筋肉は筋線維の束によってつくられているわけだが、特定の筋肉の筋線維は決してひとつの種類で構成されているわけではない。つまり、どんなトレーニーの胸筋であっても、そこには必ず遅筋線維と速筋線維が存在するのだ。もちろんどちらかが多かったり少なかったりという違いはある。そして、その違いによって、筋量は誰にも負けないが体脂肪を落としたときの見た目の固さが足りなかったり、密度が低いという場合(速筋線維優位)もあるし、筋量はそれほどでもないが、減量したときにギュッと詰まったような筋肉が強調され、美しさが際立つ場合(遅筋線維優位)もあるのだ。これは、どちらが優れているかという比較の話ではない。実際、誰の胸筋であっても2種類の筋線維が混ざって構成されているのだとすれば、この部位を最大限に発達させるには、遅筋線維も速筋線維も効率よく刺激するタイプのやり方でワークアウトを行う必要があるのは当然のことだ。先に述べたとおり、遅筋線維をメインに刺激するならハイレップのセットがいいし、速筋線維を主役にするなら2種類のやり方(3~5レップ、8~10レップ)で行うのがいい。確かに強烈なパンプを感じてワークアウトを終了するのが気持ちいいという人にとっては、軽い重量でハイレップのセットに重点を置きたいだろうし、逆に超高重量でトレーニングしたい人は低レップのセットをメインにしたいだろう。しかし、究極の胸筋づくりのためには、極端にどちらかを優先させるのではなく両方を行うのがベストなのだ。

ピリオダイゼーションを活用する

ピリオダイゼーションという言葉を耳にしたことがある人も多いだろう。
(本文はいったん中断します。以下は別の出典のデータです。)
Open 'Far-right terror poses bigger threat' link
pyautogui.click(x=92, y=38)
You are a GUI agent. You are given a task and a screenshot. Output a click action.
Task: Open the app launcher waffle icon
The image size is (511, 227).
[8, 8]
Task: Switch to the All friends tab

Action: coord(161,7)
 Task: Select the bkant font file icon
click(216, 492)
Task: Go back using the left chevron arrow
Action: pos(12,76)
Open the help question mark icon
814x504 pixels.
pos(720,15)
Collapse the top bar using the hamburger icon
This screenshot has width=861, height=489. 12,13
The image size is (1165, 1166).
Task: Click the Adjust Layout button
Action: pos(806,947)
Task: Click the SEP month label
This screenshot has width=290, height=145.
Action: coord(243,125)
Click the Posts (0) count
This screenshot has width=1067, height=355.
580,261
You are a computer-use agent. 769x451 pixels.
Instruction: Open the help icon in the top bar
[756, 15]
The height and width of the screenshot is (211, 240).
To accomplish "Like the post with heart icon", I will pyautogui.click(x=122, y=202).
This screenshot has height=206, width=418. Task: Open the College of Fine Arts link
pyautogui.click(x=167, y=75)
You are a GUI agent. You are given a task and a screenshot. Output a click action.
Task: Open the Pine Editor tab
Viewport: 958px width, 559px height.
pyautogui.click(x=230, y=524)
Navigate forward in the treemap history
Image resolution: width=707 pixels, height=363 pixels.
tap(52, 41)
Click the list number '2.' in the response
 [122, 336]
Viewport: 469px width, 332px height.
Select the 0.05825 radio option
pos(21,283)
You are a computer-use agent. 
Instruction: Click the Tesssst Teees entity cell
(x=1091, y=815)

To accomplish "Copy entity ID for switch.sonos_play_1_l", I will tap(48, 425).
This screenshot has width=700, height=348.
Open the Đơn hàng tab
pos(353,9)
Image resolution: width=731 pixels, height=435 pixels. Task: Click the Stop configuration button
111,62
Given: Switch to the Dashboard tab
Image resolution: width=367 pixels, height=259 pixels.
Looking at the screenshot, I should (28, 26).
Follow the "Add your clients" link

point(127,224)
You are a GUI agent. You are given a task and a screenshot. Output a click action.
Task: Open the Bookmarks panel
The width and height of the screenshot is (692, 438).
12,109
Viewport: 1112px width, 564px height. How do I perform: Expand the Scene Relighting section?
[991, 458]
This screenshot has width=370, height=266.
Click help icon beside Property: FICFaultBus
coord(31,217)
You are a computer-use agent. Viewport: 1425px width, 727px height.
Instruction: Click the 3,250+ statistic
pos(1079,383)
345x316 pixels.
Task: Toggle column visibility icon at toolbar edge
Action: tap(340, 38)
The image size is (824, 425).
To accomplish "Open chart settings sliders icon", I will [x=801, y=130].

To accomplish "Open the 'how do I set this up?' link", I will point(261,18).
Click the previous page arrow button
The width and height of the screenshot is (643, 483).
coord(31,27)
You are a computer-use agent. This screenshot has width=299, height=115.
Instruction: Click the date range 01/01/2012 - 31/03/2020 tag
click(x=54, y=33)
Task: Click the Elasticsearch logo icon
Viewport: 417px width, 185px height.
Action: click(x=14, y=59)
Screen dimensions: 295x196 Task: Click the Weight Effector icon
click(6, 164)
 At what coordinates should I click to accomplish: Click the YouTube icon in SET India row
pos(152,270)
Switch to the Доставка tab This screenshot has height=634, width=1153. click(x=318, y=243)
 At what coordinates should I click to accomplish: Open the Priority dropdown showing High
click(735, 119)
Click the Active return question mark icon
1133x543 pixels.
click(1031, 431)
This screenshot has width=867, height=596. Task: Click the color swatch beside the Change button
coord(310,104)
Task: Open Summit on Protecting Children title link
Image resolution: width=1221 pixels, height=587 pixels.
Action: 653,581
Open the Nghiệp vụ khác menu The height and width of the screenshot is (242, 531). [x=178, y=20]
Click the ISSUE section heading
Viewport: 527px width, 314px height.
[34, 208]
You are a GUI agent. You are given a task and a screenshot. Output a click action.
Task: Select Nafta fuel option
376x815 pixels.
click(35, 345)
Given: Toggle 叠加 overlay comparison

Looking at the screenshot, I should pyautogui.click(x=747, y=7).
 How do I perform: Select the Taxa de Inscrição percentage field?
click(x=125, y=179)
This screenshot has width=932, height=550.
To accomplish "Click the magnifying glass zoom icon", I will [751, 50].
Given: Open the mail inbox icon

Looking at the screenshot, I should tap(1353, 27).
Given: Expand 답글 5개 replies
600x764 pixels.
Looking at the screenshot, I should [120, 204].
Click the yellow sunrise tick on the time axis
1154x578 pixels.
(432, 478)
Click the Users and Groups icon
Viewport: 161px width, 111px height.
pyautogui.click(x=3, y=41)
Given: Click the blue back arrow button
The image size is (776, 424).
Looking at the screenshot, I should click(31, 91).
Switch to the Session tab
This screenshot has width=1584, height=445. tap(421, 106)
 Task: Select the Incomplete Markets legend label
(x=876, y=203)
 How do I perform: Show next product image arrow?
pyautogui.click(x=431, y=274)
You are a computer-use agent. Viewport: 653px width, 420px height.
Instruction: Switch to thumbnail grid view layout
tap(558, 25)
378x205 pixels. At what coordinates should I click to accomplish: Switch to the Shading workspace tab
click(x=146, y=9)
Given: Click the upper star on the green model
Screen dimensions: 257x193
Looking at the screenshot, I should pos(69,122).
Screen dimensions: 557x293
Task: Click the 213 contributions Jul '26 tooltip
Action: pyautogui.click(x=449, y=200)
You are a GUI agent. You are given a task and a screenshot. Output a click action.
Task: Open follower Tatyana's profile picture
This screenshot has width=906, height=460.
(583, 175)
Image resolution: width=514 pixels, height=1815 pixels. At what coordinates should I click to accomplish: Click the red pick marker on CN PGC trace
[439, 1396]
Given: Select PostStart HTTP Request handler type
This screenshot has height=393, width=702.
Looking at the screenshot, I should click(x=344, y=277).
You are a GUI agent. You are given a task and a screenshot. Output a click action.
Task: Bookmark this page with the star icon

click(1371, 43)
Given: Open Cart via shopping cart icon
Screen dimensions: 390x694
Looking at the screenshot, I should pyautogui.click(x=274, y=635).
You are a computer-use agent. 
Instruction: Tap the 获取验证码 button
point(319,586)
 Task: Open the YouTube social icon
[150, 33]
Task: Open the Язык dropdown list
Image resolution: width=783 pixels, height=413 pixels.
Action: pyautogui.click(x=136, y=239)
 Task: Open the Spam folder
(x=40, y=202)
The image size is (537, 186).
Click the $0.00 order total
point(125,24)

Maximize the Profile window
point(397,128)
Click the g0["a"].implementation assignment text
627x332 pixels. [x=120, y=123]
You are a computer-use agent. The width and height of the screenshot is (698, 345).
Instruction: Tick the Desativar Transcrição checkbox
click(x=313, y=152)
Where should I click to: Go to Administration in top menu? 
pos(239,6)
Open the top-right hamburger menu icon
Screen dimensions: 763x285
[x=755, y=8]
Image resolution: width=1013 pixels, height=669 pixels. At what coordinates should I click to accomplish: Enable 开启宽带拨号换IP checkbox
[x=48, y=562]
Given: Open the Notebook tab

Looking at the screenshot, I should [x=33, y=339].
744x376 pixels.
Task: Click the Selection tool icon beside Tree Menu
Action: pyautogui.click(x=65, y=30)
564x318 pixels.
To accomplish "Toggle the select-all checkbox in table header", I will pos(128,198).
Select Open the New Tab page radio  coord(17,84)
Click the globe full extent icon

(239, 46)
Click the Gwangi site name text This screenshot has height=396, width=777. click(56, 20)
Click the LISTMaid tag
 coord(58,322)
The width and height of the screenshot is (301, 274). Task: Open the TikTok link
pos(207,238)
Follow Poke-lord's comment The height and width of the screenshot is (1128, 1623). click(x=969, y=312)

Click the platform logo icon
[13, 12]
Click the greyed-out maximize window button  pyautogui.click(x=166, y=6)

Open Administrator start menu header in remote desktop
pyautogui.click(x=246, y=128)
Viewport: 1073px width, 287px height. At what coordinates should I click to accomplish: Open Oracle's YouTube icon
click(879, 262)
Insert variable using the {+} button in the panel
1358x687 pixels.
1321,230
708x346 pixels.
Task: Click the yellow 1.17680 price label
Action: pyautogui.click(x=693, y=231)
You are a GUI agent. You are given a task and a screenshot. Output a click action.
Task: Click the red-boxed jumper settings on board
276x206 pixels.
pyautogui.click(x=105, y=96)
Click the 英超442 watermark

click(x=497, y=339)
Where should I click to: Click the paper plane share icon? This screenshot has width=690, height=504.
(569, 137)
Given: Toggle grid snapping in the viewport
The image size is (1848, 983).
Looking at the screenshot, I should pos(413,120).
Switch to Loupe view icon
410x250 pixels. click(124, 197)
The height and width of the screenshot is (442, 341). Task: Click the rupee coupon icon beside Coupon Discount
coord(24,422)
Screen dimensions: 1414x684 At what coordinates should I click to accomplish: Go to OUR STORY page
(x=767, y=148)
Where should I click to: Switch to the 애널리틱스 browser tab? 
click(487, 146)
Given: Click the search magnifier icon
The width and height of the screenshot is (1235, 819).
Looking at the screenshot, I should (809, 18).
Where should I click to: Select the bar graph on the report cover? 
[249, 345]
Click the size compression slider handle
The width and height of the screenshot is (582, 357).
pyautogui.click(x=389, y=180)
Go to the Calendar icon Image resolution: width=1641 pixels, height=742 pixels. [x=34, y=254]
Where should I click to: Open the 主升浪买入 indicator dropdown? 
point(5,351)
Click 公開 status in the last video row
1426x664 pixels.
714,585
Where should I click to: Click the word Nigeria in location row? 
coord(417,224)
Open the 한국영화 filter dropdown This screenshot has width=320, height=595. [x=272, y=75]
ピリオダイゼーションにはさまざまなバリエーションがあるが、ここではブロック・ピリオダイゼーションの考え方を採用したい。ブロック・ピリオダイゼーションは一定の期間、特定のことだけを集中的に行うやり方で、異なる目的を個々のブロックに持たせて、複数のブロックを積み上げることで大きなゴールに到達できるという考え方だ。ブロック・ピリオダイゼーションの長所は、一定の期間中はひとつのことだけに集中すればいいという点にある。ひとつのブロック期間が終了したら次のブロックに移る。そうして最終的に大きな結果を手に入れることができるのである。ブロック・ピリオダイゼーションは一定の期間を日ごと、週ごと、月ごとに定めるなどして工夫ができるが、ここでは一年を4つの期間に分け、3カ月を1つのブロックに見立ててプログラムを構成していきたい。各ブロックでは、どのタイプの筋線維をターゲットにするかで種目のセットごとのレップ数が決まってくる。
【第1、第4期間:低レップ】
4つの期間のうち、最初と最後の期間は速筋線維タイプ2bをターゲットにした低レップのセットを行う。第1期間での使用重量と第4期間での使用重量を比較すると、第4期間での使用重量のほうが重くなっているはずだ。これは第1期間で確実にタイプ2b筋線維が刺激を受けて機能が高まった証拠だ。
【第2期間:中レップ】
この期間はどの種目のどのセットでも8~10レップの範囲で行おう。そうすることで速筋線維タイプ2aが主に刺激を受け、筋肉はサイズを増しながら持久力も向上させることができる。
【第3期間:ハイレップ】
この期間はどの種目のどのセットも12~15レップで行う。これにより筋肉の機能が向上し、筋持久力が伸びる。また、ハイレップのセットが続くので、筋肉には心地よいパンプが得られ、しっかり栄養と酸素が対象部に送り込まれるようになる。

異なるアングルから刺激する

胸筋は大胸筋と小胸筋から構成されていて、それぞれの筋肉は1本の筋肉というよりも1枚の筋肉である。面積が広いので隅々まで鍛えるにはさまざまな角度からの刺激が必要になる。例えばウエイトの握り方、手幅、手首の角度などを変えるだけで効き方が変わるのが分かるはずだ。これは刺激の角度が変わるからだ。このように、動作のやり方を少し変えるだけで刺激の角度を変えることができる。ひとつのやり方に固執しないようにしよう。
【ベンチプレスの場合】
ベンチ台が床面と平行なフラットベンチでウエイトを胸の上方に押し上げるようにすると、大胸筋への刺激が強調される。ベンチ台の角度を45度にしたインクラインベンチでウエイトを押し上げると、鎖骨の真下付近に強い刺激が得られる。この付近には大胸筋の深部に潜り込んでいる小胸筋の付着部があるので、角度を付けたインクラインベンチプレスは小胸筋を意識した種目として行うことができる。逆に、背もたれを45度でディクラインさせてプレスを行うと、大胸筋の下部や外側の輪郭部への刺激が強まる。
【フライの場合】
ペックデッキフライは主に大胸筋に効かせることができる種目だ。特に動作のボトムポジション(腕を広げた状態)では脇の下の位置にある付着部に、そしてトップポジション(腕を閉じた状態)では胸骨にある付着部に強い刺激が得られる。スタンディング・ケーブルフライでは、立位状態でやや前傾した姿勢になる。この姿勢で、左右のハンドルの高さを変えてみるとより強く効く箇所が変わってくるのが分かるはずだ。このように、同じ系統の種目でも姿勢や角度を少し変化させることで、強い刺激が得られる箇所は変わってくるのだ。胸筋の隅々にまで筋発達を得るためにも、選択した種目を工夫し、さまざまな角度から刺激を得るようにしよう。